* [REQUEST]:
Collect every line in the listing below that contains the string "pyautogui".

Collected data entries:
= Beginning of Section =

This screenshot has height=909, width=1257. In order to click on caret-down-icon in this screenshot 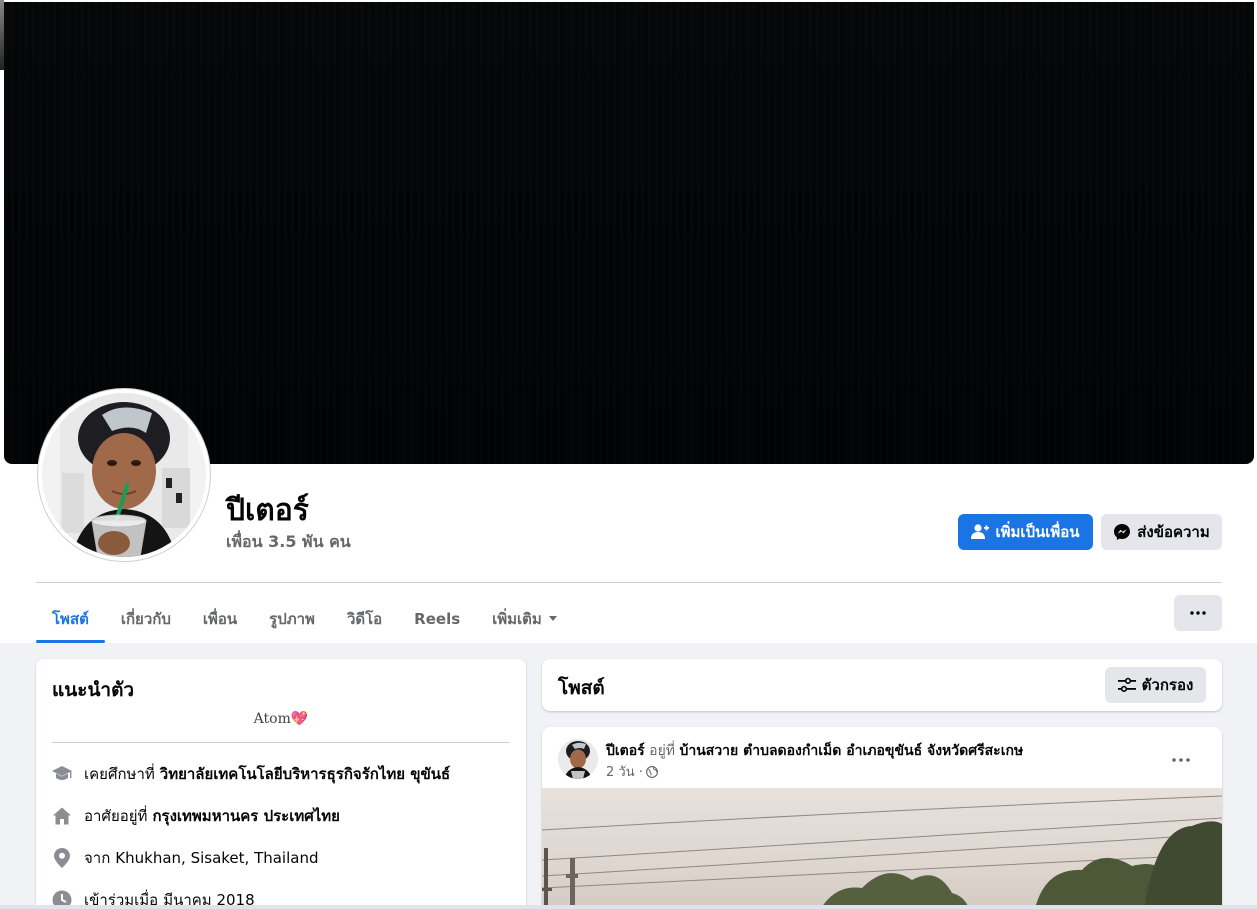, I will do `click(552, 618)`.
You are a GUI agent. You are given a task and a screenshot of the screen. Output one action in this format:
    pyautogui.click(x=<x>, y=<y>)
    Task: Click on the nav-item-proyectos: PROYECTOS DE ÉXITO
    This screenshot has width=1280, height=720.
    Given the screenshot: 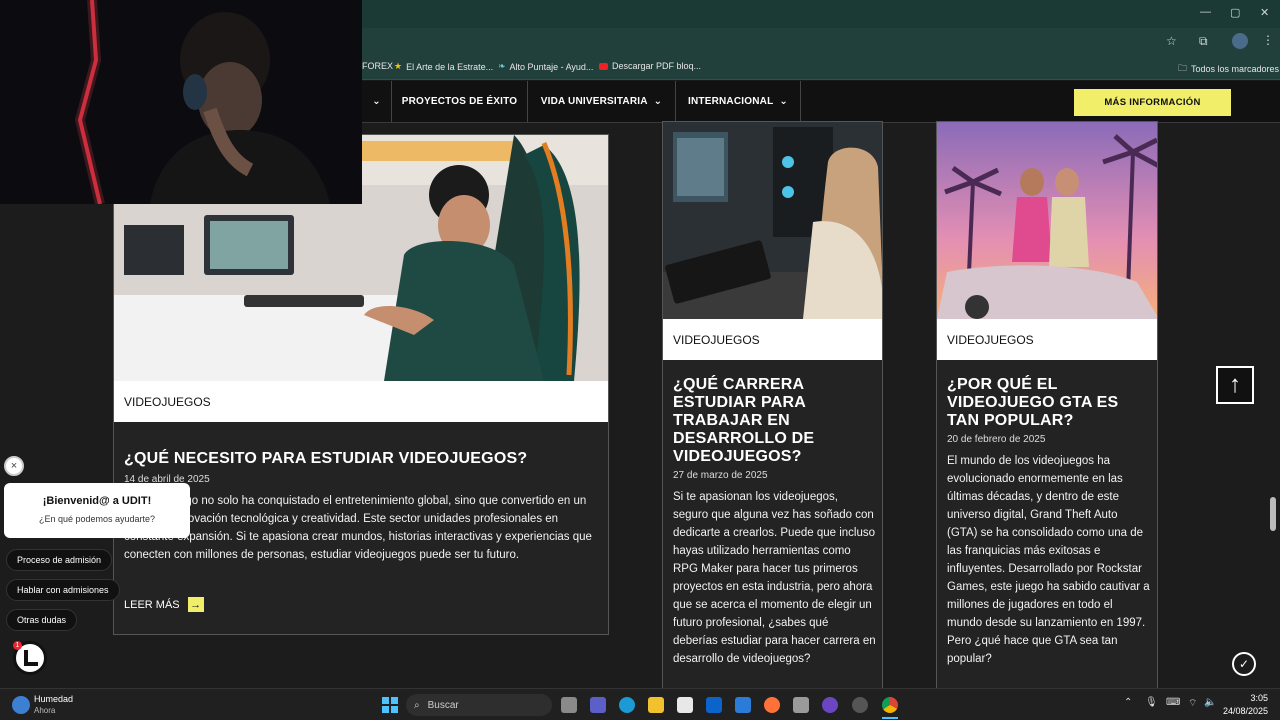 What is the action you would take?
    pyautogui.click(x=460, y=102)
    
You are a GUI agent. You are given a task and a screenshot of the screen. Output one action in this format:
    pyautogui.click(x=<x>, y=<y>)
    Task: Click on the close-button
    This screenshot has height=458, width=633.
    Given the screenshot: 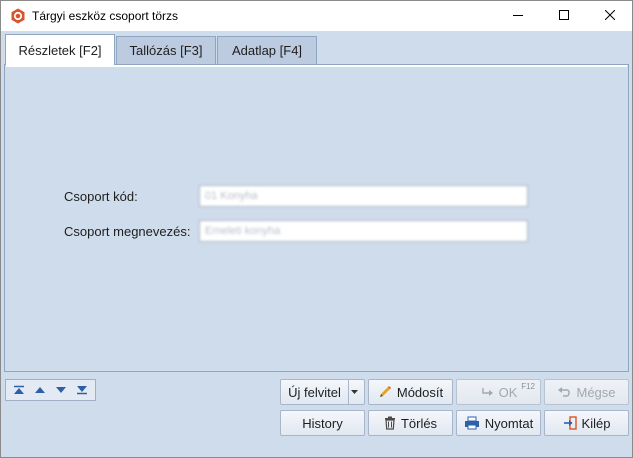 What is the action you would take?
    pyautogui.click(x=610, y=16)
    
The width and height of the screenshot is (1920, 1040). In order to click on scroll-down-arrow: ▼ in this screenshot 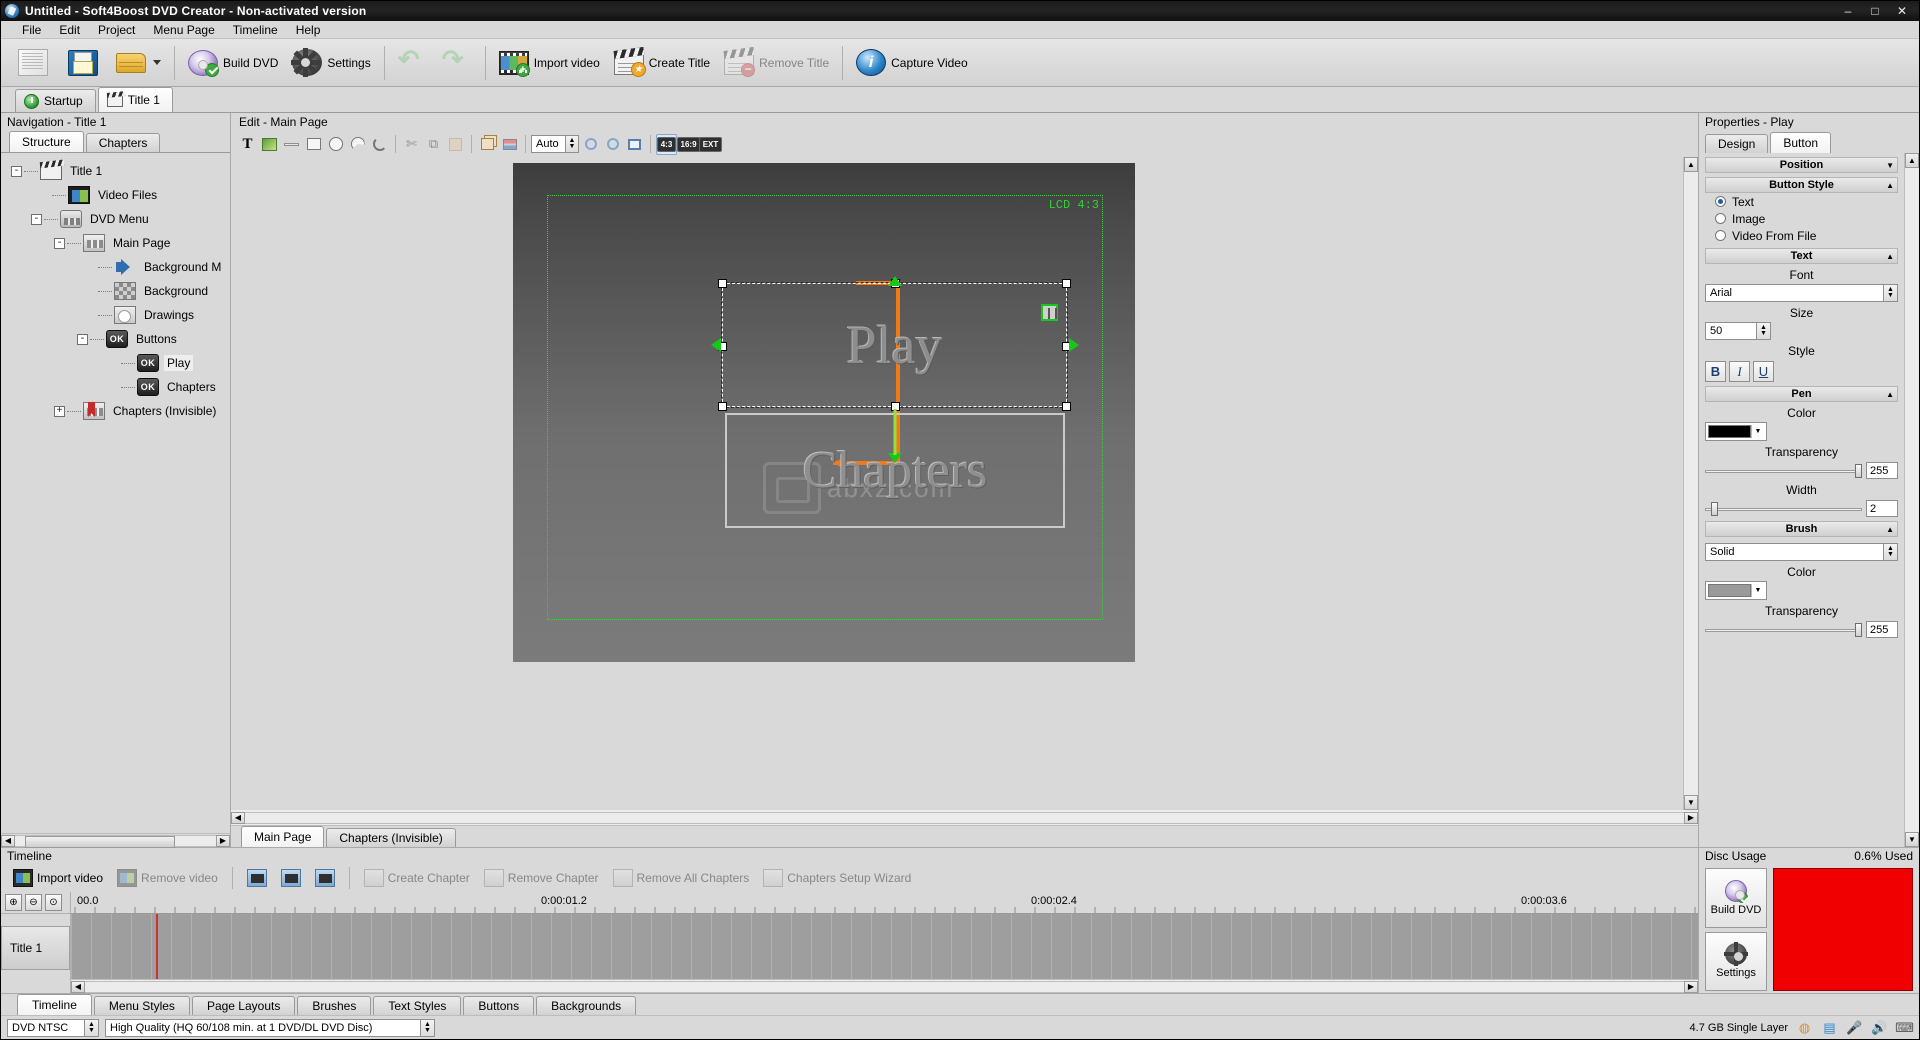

= End of Section =

* [ANSWER FOR THIS EXERCISE]:
    pyautogui.click(x=<x>, y=<y>)
    pyautogui.click(x=460, y=102)
    pyautogui.click(x=<x>, y=<y>)
    pyautogui.click(x=610, y=16)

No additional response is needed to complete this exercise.